Chaney-Gafford frontcourt pairing paying off

By: Scottie Bordelon
Published: Monday, December 17, 2018
Reggie Chaney (35) of Arkansas attempts a shot as Josh Anderson of Western Kentucky guards Saturday, Dec. 8, 2018, at Bud Walton Arena in Fayetteville.
Photo by Ben Goff
Reggie Chaney (35) of Arkansas attempts a shot as Josh Anderson of Western Kentucky guards Saturday, Dec. 8, 2018, at Bud Walton Arena in Fayetteville.

FAYETTEVILLE — Reggie Chaney is already a starter in the eyes of Arkansas coach Mike Anderson whether he's introduced prior to tipoff or not.

If Chaney - 11 points, 5 rebounds, 4 assists, 4 steals, 3 blocks - continues to play as he did in Arkansas' 79-67 win against Texas-San Antonio on Saturday, he could very well find himself in Anderson's actual starting lineup alongside forward Daniel Gafford.

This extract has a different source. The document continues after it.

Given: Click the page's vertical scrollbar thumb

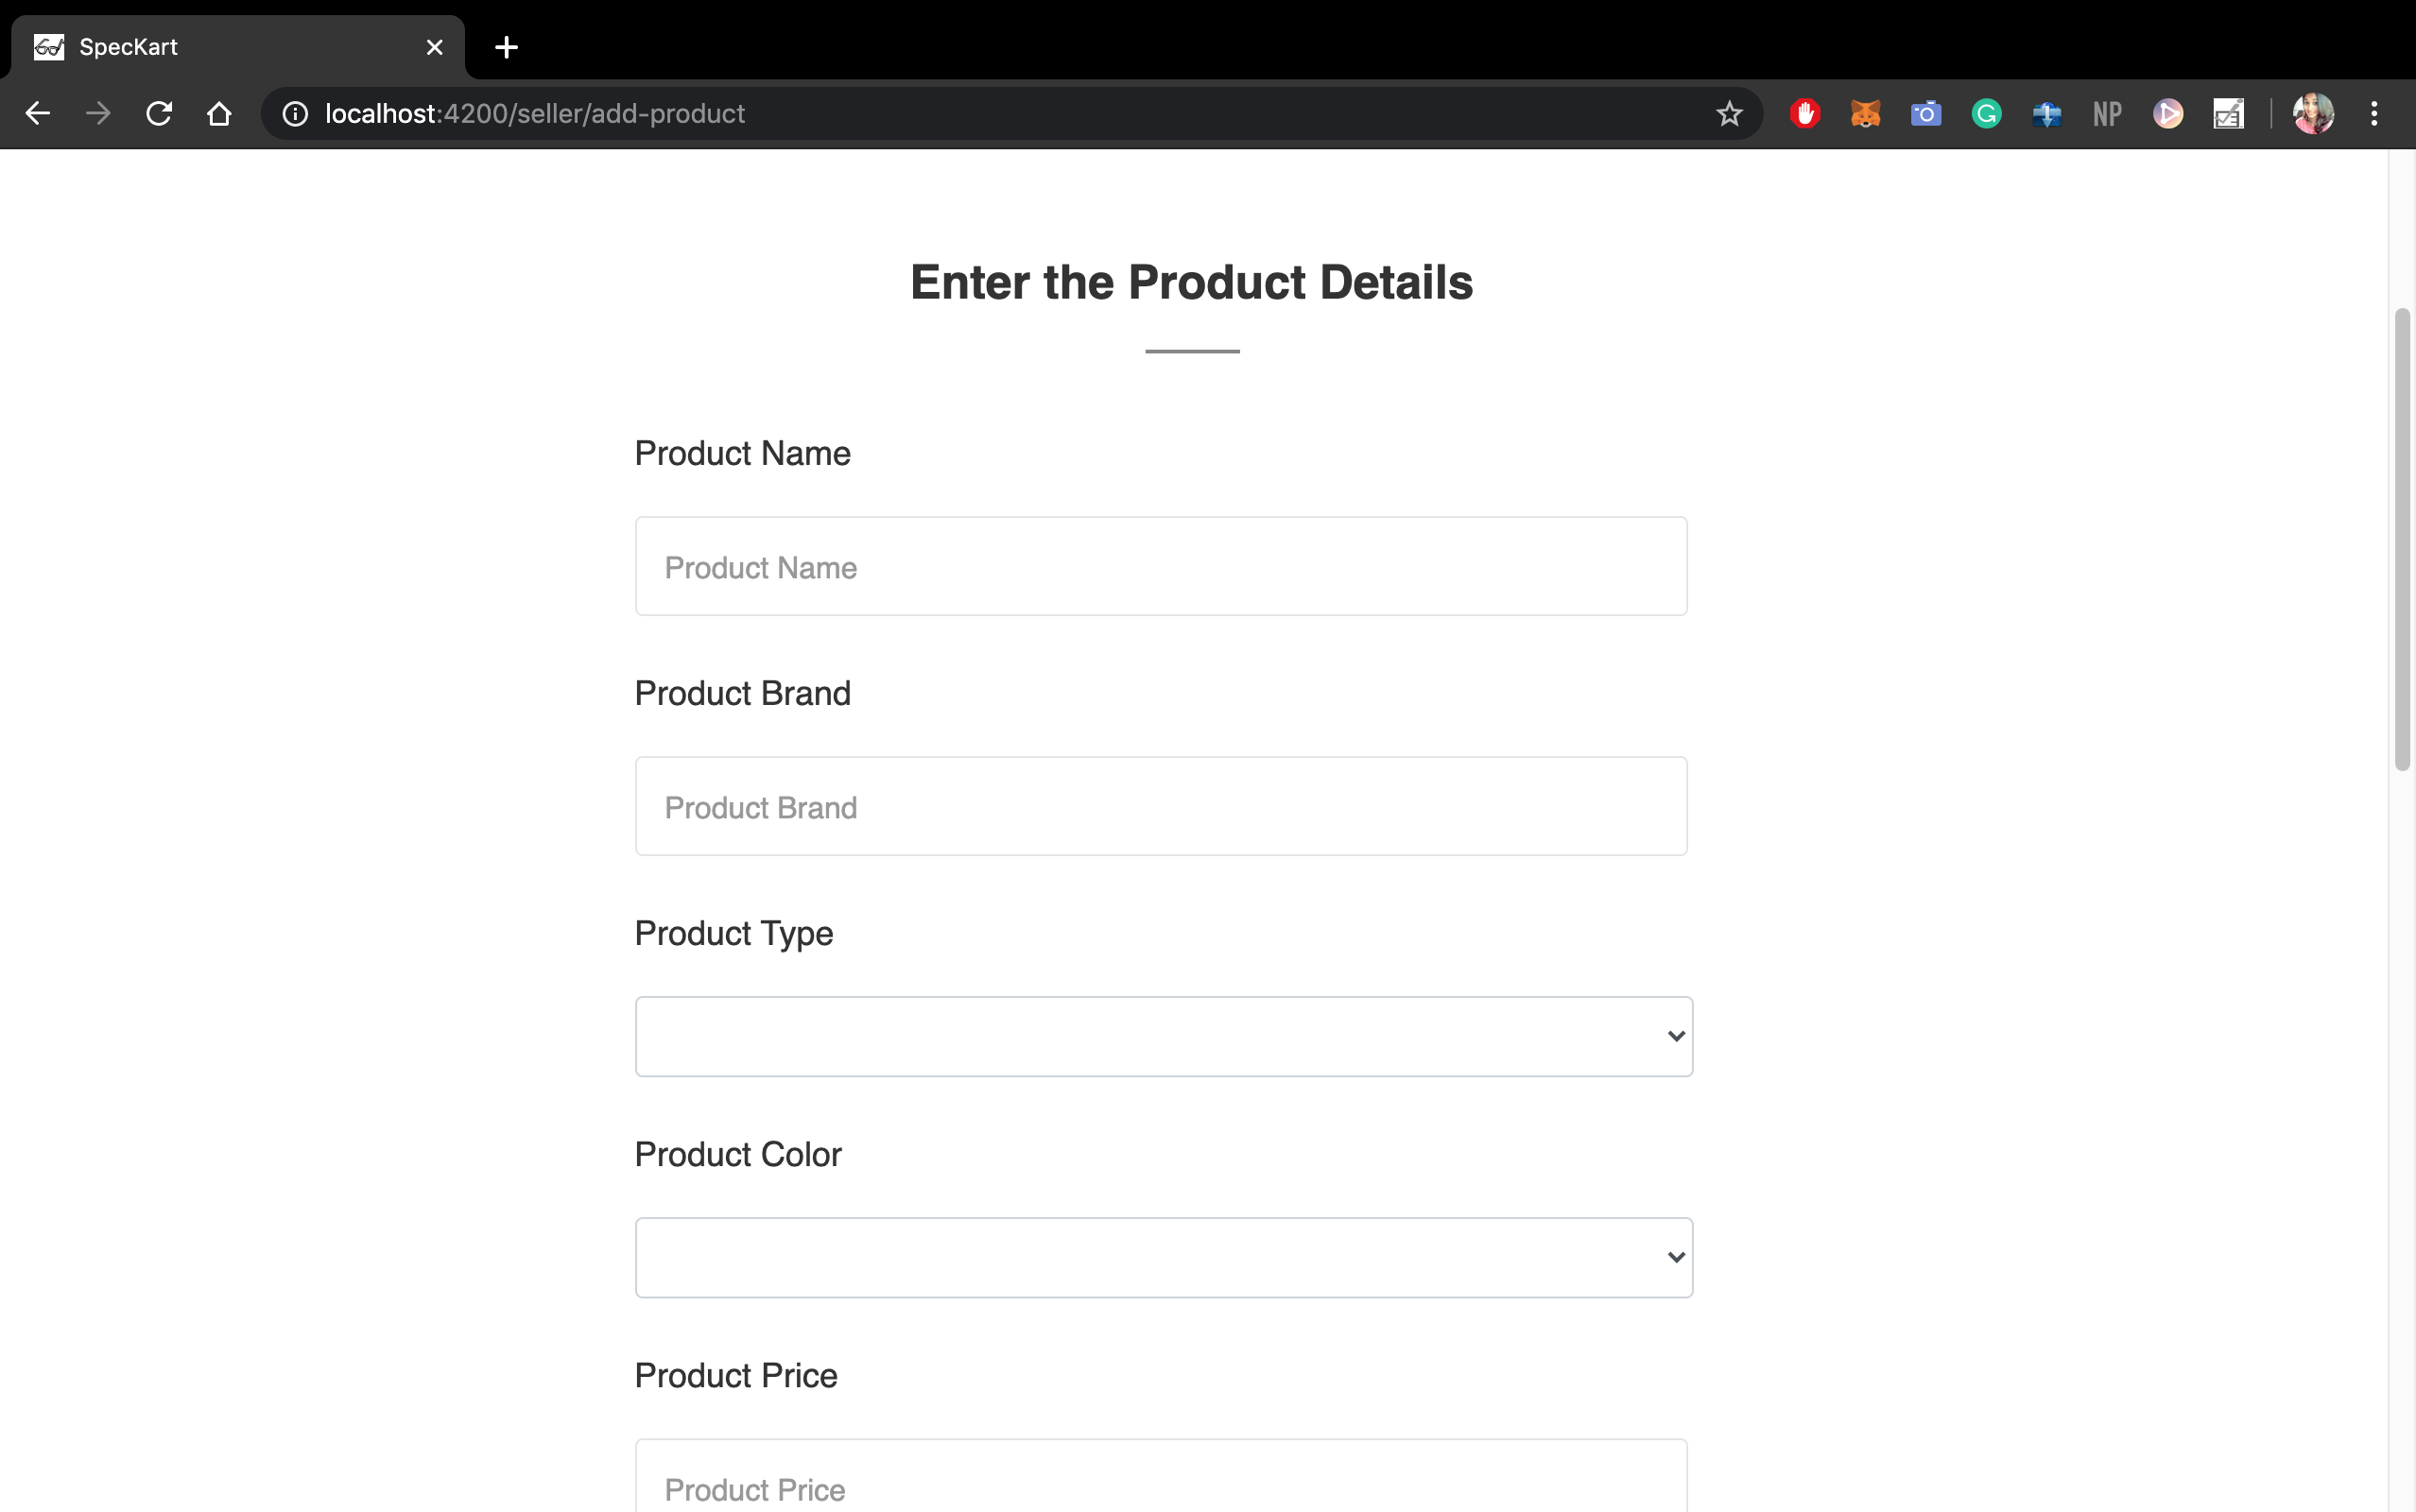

That may not be a bad idea.

Over a decent sample size, the Chaney-Gafford combination has served Arkansas well this season, particularly on the defensive end. Through the UTSA game, Arkansas is allowing a minuscule .70 points per possession over 108 defensive possessions when Gafford and Chaney share the floor, and scoring at a 1.14 PPP clip, according to HoopLens analytics.

The .44 PPP differential is the highest of any two-player combination with a minimum 100 possessions together. Against lineups featuring both players, opponents are shooting just 26.1 percent on looks inside the 3-point line and grabbing only 20.3 percent of their misses, vs. 47 and 36.1 percent, respectively, without them.

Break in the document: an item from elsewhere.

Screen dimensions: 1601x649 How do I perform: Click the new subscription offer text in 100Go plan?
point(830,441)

"You have some athletic forwards," Anderson said Monday of the Chaney and Gafford pairing. "Defensively is what I really like because (Chaney) is not afraid. That’s what you want. You want guys that are not afraid to get in there and mix it up, rebounding the basketball, being active on traps.

"He deflects a lot of passes, so again, when he’s in there, he’s engaged."

The play of Gafford and Chaney on Saturday, particularly in the second half, was the difference in the game. For the second time this season, Anderson opted to start Chaney in the second half in place of junior Adrio Bailey, who's experiencing his first funk of the season following a solid start.

Gafford and Chaney combined for 21 points and 10 rebounds after halftime with both playing 17 minutes. For the game, the Razorbacks scored at a 1.32 PPP clip over 37 possessions the two shared the floor and held UTSA to .83 points per possession. Arkansas was outscored 37-30 when they both sat.

In the past, Anderson has raved about Chaney's quick feet, active hands and his ability to guard all five positions. UTSA coach Steve Henson did the same Saturday night, praising the freshman for the way he impacted the game defensively and effectively switched screens.

"We kept getting the switch and (guards Jhivvan) Jackson and Keaton Wallace typically just blow by big guys in those situations or freeze them and shoot it, and we couldn’t do that with him," Henson said of Chaney. "His ability to space out and then contest those shots and they let him reach in there and poke the ball away from our ball handlers.

"He’s pretty good. To have a guy with that frame and that size be able to switch onto elite scorers like that is pretty special, a pretty special deal."

Per 40 minutes played, Chaney's scoring numbers are strikingly similar to Bailey's, with both averaging better than 14 points. But Chaney's impact is greater on the glass, where he averages 11 rebounds per 40 minutes and nearly four blocks.

In 70 fewer minutes, Chaney has more offensive rebounds (12), total rebounds (39) and blocks (14) than Bailey, who has started each of Arkansas' nine games beside Gafford.

"(I) just come with the same energy and be a nuisance on defense," Chaney said Monday of his mindset. "Offense is going to come. I just worry about defense and playing hard and getting rebounds – being the aggressor."